Paolo Nguashi souhaite lui aussi s’envoler pour un autre pays d’ici quelques années. Il « projette de déménager dans un pays avec une bonne structure de travail ».

Où ça ? Après avoir effectué des recherches, le jeune homme se sent interpellé par les Pays-Bas, la Suède et la Suisse, des pays d’Europe de l’Ouest dont l’indice de développement humain (IDH) est parmi les plus élevés au monde. Créée par le Programme des Nations unies pour le développement, cette statistique tient compte de l’espérance de vie, du niveau d’instruction et du niveau de vie d’une population.

« Là-bas, ils sont à l’écoute. Un autre plus, c’est qu’ils offrent des congés santé bien-être. Et en Suisse, les journées de travail sont plus courtes sans nécessairement impacter le salaire annuel qu'on fait. »

— Paolo Nguashi, conseiller en développement des affaires chez Desjardins

Conciliation travail-famille

Josiane Lamoureux, 27 ans, a exercé le métier d’avocate pendant un an et demi. C’était avant d’avoir deux enfants, un garçon et une fille, à une année d’intervalle seulement. La jeune mère a choisi de quitter cette profession, qu’elle considère comme stressante et imprévisible, pour « pouvoir être plus présente pour [ses] enfants autant mentalement que physiquement ».

Elle deviendra conseillère en finances personnelles chez Desjardins, justement parce qu’elle y sent un respect de la conciliation travail-famille.

« Je pense que pour la génération au-dessus [la génération X], plus on travaillait dur, plus on avait du mérite, estime la jeune mère. Nous [les Z], le plus on accomplit dans son travail sans négliger les autres aspects de sa vie, mieux c’est. »

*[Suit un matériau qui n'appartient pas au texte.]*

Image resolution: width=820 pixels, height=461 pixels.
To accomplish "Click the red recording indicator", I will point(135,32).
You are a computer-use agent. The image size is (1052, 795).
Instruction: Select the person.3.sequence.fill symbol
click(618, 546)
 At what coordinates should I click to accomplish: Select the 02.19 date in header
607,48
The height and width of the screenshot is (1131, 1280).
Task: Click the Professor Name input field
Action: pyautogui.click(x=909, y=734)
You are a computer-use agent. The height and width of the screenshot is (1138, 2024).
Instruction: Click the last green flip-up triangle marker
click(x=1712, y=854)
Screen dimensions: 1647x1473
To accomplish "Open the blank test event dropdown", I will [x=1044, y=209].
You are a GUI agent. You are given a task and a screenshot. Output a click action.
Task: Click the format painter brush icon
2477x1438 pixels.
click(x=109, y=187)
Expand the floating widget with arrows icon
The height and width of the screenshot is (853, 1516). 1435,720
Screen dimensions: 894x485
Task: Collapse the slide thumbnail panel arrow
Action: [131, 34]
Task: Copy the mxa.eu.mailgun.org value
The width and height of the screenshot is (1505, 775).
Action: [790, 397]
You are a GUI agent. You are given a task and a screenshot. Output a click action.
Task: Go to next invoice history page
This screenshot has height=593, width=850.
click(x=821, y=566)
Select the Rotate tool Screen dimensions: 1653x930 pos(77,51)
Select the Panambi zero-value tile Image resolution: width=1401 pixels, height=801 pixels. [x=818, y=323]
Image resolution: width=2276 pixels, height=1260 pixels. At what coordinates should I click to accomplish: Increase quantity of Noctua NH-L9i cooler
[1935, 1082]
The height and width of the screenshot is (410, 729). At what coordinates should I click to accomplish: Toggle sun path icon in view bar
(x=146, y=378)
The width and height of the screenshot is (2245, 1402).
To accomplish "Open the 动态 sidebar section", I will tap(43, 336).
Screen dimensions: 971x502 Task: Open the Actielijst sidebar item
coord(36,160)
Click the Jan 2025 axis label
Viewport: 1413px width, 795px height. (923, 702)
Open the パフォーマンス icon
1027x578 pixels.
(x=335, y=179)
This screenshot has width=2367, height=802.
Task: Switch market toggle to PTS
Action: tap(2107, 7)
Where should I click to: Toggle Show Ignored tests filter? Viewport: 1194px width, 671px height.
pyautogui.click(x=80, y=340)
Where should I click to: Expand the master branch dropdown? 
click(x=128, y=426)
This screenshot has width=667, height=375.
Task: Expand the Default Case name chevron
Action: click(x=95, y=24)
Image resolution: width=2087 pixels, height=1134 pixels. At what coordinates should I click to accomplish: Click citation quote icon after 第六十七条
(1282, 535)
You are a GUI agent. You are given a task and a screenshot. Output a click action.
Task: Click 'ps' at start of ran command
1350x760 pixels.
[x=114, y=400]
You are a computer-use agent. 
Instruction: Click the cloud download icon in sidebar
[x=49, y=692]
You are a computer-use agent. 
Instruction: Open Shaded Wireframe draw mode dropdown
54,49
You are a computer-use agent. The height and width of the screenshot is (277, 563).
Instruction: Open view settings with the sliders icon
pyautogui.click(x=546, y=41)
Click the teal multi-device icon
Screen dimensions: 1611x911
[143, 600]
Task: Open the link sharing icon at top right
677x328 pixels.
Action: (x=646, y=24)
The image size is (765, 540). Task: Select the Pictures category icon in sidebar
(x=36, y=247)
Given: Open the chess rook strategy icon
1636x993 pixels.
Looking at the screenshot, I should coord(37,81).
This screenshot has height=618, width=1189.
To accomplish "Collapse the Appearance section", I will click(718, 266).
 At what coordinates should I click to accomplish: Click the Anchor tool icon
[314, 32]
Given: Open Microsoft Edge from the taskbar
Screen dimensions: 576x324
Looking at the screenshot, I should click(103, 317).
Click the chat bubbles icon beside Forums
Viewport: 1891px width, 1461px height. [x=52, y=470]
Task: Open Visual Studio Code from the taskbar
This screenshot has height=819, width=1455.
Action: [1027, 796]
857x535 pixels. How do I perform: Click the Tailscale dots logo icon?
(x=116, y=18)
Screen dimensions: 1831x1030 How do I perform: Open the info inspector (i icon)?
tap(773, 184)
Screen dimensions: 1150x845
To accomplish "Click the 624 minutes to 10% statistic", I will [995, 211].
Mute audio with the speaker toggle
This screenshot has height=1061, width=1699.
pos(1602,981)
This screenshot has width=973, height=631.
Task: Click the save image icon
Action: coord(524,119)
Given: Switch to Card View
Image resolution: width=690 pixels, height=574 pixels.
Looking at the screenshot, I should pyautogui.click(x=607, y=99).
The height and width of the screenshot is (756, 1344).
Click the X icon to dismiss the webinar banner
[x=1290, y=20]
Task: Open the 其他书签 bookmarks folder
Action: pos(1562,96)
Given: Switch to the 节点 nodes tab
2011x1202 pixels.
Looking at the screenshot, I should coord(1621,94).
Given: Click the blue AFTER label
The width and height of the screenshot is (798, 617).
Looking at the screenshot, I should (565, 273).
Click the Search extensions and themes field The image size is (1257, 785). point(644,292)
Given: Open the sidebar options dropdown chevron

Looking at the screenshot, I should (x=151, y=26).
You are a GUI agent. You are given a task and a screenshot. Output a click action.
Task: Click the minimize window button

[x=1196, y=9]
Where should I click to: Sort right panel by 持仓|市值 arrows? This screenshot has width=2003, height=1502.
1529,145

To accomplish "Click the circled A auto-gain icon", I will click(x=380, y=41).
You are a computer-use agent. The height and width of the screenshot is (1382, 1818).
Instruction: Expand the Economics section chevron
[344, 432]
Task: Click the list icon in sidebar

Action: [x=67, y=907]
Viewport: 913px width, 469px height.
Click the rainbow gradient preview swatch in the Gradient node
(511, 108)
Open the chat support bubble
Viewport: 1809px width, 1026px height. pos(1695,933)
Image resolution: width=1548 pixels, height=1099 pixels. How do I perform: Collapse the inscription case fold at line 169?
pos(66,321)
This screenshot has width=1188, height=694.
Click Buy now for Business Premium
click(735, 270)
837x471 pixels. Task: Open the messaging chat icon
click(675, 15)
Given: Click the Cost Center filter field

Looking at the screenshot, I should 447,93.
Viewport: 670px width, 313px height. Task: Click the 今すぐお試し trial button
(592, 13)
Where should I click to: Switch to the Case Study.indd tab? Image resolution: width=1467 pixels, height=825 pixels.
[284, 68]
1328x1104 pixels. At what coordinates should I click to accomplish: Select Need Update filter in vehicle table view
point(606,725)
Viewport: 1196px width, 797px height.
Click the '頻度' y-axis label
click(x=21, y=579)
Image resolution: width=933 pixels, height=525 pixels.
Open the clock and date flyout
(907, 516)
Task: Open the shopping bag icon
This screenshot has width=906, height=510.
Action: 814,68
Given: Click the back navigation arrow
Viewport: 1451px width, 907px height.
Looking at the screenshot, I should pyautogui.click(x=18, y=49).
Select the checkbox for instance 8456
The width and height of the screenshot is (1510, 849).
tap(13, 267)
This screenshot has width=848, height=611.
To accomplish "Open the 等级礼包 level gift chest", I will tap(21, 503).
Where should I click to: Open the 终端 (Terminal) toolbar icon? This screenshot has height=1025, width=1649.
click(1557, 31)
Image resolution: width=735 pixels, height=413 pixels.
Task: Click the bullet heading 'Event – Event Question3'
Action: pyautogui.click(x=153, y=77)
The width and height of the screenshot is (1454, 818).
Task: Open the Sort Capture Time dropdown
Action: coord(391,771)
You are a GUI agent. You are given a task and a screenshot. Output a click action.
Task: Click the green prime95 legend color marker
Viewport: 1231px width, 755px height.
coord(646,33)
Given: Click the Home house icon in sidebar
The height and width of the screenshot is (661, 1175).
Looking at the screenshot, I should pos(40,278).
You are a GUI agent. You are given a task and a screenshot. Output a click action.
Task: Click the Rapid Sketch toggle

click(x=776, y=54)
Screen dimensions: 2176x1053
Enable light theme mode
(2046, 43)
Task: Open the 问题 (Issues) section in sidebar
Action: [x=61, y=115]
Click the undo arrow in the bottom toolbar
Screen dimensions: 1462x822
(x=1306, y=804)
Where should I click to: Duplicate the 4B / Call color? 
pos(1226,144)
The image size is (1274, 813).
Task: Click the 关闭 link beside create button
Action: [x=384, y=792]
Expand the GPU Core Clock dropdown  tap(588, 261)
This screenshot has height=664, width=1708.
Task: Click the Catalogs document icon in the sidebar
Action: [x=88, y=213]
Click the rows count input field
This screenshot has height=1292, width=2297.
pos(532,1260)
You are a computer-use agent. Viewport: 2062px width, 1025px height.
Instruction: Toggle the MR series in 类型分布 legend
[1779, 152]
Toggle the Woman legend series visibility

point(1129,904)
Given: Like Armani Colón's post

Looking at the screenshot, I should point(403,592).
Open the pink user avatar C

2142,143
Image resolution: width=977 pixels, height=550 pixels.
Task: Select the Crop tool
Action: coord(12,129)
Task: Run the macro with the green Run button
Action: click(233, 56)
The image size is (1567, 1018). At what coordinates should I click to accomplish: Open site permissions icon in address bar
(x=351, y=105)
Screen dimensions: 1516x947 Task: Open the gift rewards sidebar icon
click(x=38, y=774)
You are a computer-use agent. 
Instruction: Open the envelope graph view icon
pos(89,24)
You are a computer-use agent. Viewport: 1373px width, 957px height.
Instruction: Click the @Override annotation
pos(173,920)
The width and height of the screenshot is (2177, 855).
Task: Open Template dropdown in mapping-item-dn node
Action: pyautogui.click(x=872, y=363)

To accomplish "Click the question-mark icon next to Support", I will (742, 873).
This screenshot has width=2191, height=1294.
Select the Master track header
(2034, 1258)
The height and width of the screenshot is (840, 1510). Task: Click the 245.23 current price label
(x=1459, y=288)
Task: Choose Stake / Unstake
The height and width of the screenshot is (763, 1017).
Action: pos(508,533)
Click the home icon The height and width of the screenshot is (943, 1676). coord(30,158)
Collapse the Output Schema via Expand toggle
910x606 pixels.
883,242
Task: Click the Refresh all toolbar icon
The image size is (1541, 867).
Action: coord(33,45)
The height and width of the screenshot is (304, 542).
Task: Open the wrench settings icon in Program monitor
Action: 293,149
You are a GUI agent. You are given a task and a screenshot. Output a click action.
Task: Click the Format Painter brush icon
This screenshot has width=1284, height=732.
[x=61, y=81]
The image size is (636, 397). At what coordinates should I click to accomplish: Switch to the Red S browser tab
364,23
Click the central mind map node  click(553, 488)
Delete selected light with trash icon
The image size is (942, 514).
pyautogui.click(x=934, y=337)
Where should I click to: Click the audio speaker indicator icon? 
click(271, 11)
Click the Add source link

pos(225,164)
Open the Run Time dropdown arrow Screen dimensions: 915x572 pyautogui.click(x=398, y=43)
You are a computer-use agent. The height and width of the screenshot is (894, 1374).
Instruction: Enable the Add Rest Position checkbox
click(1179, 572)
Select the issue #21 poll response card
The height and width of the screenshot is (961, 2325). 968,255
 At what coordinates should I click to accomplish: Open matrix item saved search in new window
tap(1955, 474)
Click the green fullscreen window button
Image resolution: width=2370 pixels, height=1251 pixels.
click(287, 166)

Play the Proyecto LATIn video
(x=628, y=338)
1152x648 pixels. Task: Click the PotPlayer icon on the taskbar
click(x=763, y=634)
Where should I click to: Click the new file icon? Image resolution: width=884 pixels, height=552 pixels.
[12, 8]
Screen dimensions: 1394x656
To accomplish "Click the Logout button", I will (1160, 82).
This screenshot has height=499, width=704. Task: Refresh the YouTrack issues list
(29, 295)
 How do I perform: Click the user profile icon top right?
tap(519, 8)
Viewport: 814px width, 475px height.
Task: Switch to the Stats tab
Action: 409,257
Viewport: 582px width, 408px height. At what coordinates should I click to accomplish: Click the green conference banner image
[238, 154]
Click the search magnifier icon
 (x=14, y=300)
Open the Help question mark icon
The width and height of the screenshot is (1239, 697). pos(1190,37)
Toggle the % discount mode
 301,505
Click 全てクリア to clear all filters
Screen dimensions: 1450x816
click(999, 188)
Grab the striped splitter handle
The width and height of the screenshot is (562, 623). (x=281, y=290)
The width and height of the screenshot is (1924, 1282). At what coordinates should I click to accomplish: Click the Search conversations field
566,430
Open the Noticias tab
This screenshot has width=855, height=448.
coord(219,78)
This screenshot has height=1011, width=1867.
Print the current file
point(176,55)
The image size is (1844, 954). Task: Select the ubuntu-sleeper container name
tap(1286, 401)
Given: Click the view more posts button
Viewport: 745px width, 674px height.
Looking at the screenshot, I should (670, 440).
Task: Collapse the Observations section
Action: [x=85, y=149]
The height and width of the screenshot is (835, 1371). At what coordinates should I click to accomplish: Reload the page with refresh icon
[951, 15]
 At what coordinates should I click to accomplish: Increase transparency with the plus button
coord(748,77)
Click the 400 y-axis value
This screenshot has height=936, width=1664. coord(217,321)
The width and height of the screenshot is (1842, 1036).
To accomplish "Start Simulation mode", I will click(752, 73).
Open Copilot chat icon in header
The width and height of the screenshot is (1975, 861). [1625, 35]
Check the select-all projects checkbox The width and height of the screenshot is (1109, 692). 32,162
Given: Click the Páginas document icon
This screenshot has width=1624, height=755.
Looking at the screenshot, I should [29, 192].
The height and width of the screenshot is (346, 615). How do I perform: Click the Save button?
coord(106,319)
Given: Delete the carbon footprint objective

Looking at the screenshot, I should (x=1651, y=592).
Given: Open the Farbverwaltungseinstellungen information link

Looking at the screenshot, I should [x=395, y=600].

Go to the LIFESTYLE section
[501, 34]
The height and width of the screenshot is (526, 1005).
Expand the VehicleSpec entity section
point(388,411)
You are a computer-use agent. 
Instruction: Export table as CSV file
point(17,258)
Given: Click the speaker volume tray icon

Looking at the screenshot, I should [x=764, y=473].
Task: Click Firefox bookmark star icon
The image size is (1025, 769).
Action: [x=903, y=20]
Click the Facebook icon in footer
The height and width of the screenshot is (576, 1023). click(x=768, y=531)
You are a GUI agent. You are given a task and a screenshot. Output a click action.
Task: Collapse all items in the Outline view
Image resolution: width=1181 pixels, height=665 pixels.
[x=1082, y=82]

— Avec la collaboration de Marie-Eve Fournier, La Presse

1. L’étude de Léger sur le monde du travail pour Hamster a été réalisée sur le web du 17 mars au 7 avril 2022 auprès d’un échantillon de 1001 Canadiens et Canadiennes qui faisaient partie de la population active, âgés et âgées de 18 ans ou plus et pouvant s’exprimer en français ou en anglais. La marge d’erreur maximale pour un échantillon de 1001 répondants est de +/- 3,1 %, et ce, 19 fois sur 20.

58 %

Pourcentage de Québécois qui « voient le travail comme le moyen d’obtenir l’argent dont ils ont besoin », un nombre qui s’élève à 72 % pour l’ensemble du Canada

Source : Léger

2,2

Nombre de jours, en moyenne, que les Québécois désirent passer à travailler de la maison en une semaine. La moyenne nationale grimpe à 3,1 jours.